Il disegno di legge prevede una disciplina transitoria destinata a tutelare chi già opera sul mercato in modo regolare. Infatti, le attività esistenti e in regola con le normative vigenti non subiranno effetti immediati dall’entrata in vigore della nuova legge. Con riferimento agli adempimenti burocratici, il testo conferma e aggiorna le procedure già in uso. Per chi esercita la locazione turistica in forma imprenditoriale rimane obbligatoria la presentazione della SCIA presso lo sportello unico per le attività produttive (SUAP), unitamente alla comunicazione di ogni variazione, sospensione o cessazione. Anche per chi opera in forma non imprenditoriale restano in vigore obblighi di comunicazione agli enti competenti e adempimenti legati alla rilevazione statistica dei flussi turistici.

Governare la crescita, non bloccarla

Il presidente della Regione Antonio Decaro ha precisato che la riforma non mira né a bloccare il turismo né a penalizzare gli operatori del settore.

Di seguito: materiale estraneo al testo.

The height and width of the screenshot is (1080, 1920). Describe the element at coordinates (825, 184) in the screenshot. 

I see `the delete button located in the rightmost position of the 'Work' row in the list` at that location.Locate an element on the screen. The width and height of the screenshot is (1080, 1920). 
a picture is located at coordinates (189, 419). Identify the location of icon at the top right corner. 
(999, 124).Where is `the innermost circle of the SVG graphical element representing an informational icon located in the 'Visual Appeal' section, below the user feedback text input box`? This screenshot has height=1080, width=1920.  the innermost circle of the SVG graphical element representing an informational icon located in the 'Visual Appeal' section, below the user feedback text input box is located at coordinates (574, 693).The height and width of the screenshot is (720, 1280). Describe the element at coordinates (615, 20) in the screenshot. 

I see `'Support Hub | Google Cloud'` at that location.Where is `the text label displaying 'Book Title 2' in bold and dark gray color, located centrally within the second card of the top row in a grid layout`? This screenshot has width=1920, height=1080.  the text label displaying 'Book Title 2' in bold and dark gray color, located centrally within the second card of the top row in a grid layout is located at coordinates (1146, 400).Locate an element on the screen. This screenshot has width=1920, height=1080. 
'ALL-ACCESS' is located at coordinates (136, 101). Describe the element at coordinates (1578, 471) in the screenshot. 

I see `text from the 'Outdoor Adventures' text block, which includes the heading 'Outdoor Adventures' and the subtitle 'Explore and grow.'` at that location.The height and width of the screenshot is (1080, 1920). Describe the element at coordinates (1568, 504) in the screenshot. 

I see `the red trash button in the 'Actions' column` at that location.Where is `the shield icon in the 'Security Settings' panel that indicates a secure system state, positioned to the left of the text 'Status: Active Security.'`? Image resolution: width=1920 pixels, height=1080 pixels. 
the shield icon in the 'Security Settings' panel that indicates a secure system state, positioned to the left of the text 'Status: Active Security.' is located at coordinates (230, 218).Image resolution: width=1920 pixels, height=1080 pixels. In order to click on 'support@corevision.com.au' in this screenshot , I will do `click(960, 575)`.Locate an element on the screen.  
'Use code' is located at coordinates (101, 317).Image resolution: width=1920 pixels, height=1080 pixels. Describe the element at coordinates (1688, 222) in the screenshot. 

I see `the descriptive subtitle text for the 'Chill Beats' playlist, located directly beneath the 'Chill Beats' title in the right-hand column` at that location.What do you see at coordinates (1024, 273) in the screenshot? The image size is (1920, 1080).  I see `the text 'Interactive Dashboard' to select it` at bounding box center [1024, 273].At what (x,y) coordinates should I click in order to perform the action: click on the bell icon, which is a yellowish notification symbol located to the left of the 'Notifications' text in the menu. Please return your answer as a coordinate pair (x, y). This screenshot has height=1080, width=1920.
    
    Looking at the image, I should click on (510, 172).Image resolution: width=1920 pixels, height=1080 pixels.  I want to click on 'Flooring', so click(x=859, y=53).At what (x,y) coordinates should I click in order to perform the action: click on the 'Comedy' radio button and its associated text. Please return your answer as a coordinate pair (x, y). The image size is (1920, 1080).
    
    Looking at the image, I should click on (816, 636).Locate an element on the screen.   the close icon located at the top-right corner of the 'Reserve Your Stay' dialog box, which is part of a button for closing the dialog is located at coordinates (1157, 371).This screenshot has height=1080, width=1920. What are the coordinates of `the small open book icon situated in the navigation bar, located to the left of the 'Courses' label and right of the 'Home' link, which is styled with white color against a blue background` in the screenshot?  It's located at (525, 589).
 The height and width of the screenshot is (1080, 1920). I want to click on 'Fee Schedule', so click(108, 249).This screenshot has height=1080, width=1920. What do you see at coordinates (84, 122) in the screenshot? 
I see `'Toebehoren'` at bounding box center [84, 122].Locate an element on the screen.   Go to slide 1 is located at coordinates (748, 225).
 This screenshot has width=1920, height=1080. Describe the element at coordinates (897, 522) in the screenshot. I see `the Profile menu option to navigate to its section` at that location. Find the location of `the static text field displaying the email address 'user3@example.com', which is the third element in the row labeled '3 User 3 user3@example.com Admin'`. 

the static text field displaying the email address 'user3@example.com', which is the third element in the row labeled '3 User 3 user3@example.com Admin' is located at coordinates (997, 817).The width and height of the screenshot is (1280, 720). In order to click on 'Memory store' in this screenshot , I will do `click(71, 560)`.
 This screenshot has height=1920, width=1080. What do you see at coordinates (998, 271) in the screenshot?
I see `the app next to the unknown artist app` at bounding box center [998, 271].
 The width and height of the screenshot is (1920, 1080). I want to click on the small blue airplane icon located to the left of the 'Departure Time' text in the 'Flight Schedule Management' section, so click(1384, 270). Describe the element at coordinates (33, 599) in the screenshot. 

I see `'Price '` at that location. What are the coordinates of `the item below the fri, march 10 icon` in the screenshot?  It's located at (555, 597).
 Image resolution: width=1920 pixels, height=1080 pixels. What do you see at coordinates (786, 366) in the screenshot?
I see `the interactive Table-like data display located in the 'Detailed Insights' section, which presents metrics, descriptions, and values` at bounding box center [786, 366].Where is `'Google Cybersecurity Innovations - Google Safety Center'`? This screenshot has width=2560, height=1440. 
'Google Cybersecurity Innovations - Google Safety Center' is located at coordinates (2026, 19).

L’obiettivo è restituire ai Comuni la capacità di governare il fenomeno anziché subirlo, distinguendo tra le aree che hanno ancora spazio per crescere e quelle dove la pressione turistica ha già trasformato il tessuto sociale e abitativo in modo (quasi) irreversibile.

Libertà di impresa e diritto alla casa

La questione pugliese non è affatto isolata. Prendiamo ad esempio Firenze, il cui centro storico, patrimonio UNESCO, ha perso nel corso degli ultimi decenni una quota significativa di residenti stabili, progressivamente sostituiti da un’offerta ricettiva sempre più imponente. Il fenomeno ha trasformato interi quartieri in scenari quasi esclusivamente turistici, sollevando dubbi sulla sostenibilità di un modello che privilegia il visitatore rispetto all’abitante. Venezia, con il controverso ticket d’ingresso, e Barcellona, con il blocco alle nuove licenze per affitti brevi, rappresentano altri importanti riferimenti europei.

L’art. 41 della Costituzione

Sul piano giuridico, si apre un ulteriore dibattito. L’art. 41 della Costituzione garantisce la libertà di iniziativa economica privata, subordinandola al rispetto dell’utilità sociale e alla tutela dell’ambiente. Il comma 3 attribuisce al legislatore il potere di indirizzare e coordinare l’attività economica verso fini sociali. Secondo l’interpretazione della Corte Costituzionale, la libertà economica non è assoluta, ma le eventuali limitazioni della stessa devono essere proporzionate, non arbitrarie e devono perseguire un fine costituzionalmente legittimo. La tutela del diritto all’abitazione, ricondotta dalla giurisprudenza costituzionale alla dignità della persona ex art. 2 Cost. e, indirettamente, all’art. 47 Cost., è un fine indubbiamente rilevante, ma la proporzionalità della misura rimane il vero problema.

Pensiamo a un soggetto che dispone di un appartamento libero, che non intende cedere in locazione ordinaria per il timore di morosità, di procedure di sfratto lunghe anni e di un sistema di tutele percepito come sbilanciato a favore del conduttore, avrebbe dalla sua tutte le ragioni per preferire la strategia degli affitti brevi. Guardata da questa prospettiva, la locazione turistica non è soltanto una scelta di massimizzazione del profitto, ma anche una forma di autotutela di fronte a un mercato delle locazioni a lungo termine che offre scarse garanzie al locatore.

Questione abitativa

Resta sullo sfondo la questione abitativa. L’innalzamento dei valori immobiliari nelle aree ad alta densità turistica da un lato avvantaggia chi possiede già un patrimonio immobiliare, dall’altro penalizza chi cerca casa in affitto o desidera acquistare la prima abitazione. In un contesto di salari reali stagnanti, erosi negli ultimi decenni dall’inflazione, questo meccanismo genera una frattura sociale difficile da ignorare.